Mas qual a governança que temos hoje?
A governança que temos é baseada na perspectiva de atores tanto do cenário internacional quanto do nacional. Entre aqueles do cenário internacional, destacam-se as instituições multilaterais doadoras, tais como Banco Mundial e FMI, que a desenvolveram como requisito e condicionante de ajuda para países em desenvolvimento.
É nesse bojo que a governança começou a ser vista como um grande guarda-chuva que abrangeria tantos outros conceitos modernizadores, como a transparência e o controle social. Mas com tanta mistura, o guarda-chuva acaba sendo um belo “balaio de gato”, reunindo, sem escala de importância, categorias e indicadores de distintas dimensões.
Uma das marcas dessa good governance é sua característica panfletária de combate ao “câncer da corrupção”, como enfatizado no famoso discurso de 1996 do ex-presidente do Banco Mundial, James Wolfensohn. Esse é o tipo de governança que mais se popularizou no Brasil, não só por ser uma política supostamente mais benéfica ao país, mas principalmente por ser uma forma de se buscar a legitimidade perante à OCDE, o “clube dos ricos”, ao qual o Brasil demonstra há anos o interesse de integrar, até agora sem sucesso.
Tal visão também ganhou as mentes e corações dos atores nacionais que tomaram o protagonismo sobre o tema, ligados principalmente ao campo do controle. Estes controladores viram nesse guarda-chuva de conceitos uma forma de ir além das fronteiras da auditoria contábil, permitindo maior espaço para seu escrutínio sobre a gestão, as políticas públicas e a entrega de serviços aos cidadãos.
O reforço do encapsulamento da governança, da forma como explicada acima, decorre não só da sua linguagem pretensamente neutra e “despolitizada”, mas também pela forma como o controle se apropriou desse conceito. Ele se realiza à medida que a legitimidade das instituições de controle conecta-se à percepção de que a sociedade valoriza o combate à corrupção, ou dito de outra forma, valoriza a promoção da integridade.
Essa visão, portanto, turva a importância e a qualificação da discussão sobre os custos associados ao controle, além de abafar o debate sobre a má gestão, que tem o mesmo ou até maior potencial de diminuir a capacidade do Estado em entregar serviços públicos de qualidade.
E qual a governança que deveríamos almejar?

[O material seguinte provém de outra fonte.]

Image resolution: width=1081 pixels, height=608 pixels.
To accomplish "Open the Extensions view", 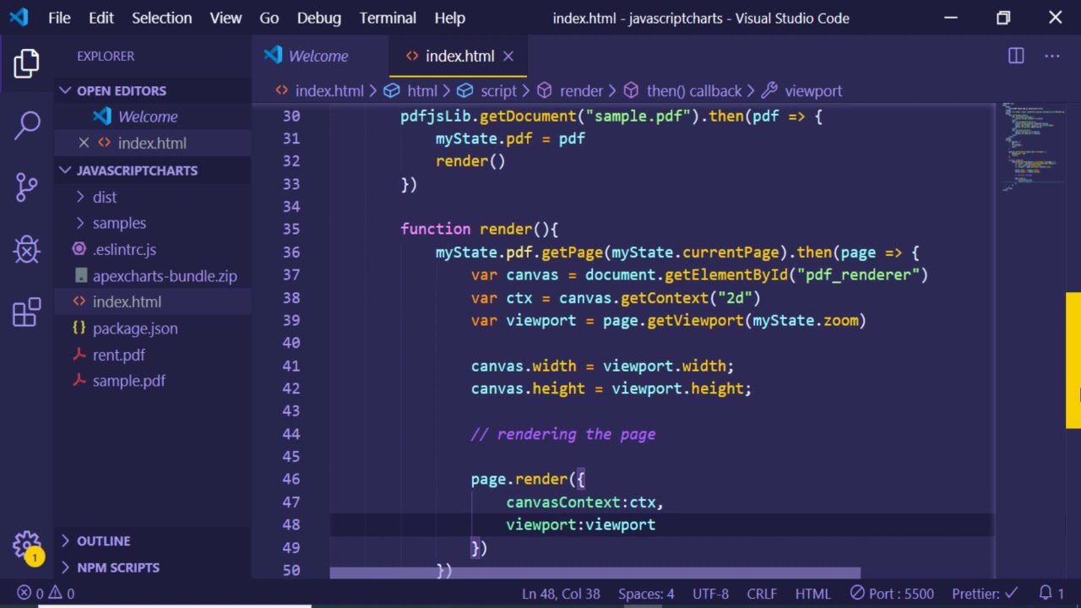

Se já sabemos que precisamos de uma governança para além do controle, qual é a que precisamos? Aquela que nos parece vital para o desenvolvimento do país parte de um ponto chave: a orientação à resolução de problemas públicos.
Dada a complexidade dos problemas sociais e a insuficiência de ações isoladas, o ideal seria pensar não em apenas uma governança, estanque e baseada em receituários, mas em modelos de meta-governança, em que as variedades de governança pudessem ser aplicadas de maneira complementar e coordenada, envolvendo múltiplas organizações públicas e privadas.
Afinal, sobre uma mesma política pública pode-se pensar soluções por meio de diversas governanças distintas. Pelo prisma da colaboração, teríamos a nosso dispor o arcabouço da governança colaborativa; quando necessária a regulação do setor produtivo privado, caberia a abordagem de governança corporativa; quando presente uma maior complexidade do problema, estaria disponível o aprendizado acumulado das experiências de governança em rede; e assim por diante.
Essa ideia de que o envolvimento de diversos atores é o caminho para a resolução tanto de problemas complexos como para o cobertor curto de recursos dos Estados já é antiga. Sua vertente intraestatal é conhecida pelo rótulo de whole-of-government. Mas com a crescente relevância do setor privado, tanto o produtivo quanto o da sociedade civil organizada, cresce também a necessidade de se considerar abordagens de solução de problemas públicos que levem ativamente em conta esses “novos” atores – o que tem se denominado whole-of-society.
Precisamos que as diversas abordagens de governança sejam adequadamente compreendidas tanto a partir de suas potencialidades, mas sobretudo a partir de suas limitações e fronteiras. Precisamos que as governanças avancem para além de uma caixa de ferramentas e lista de verificação de tipologia única, mercantilizada e pouco contributiva. Consequentemente, precisamos de uma governança adequadamente normatizada. E para tanto, precisamos de um efetivo diálogo colaborativo entre gestores, legisladores, acadêmicos e representantes da sociedade.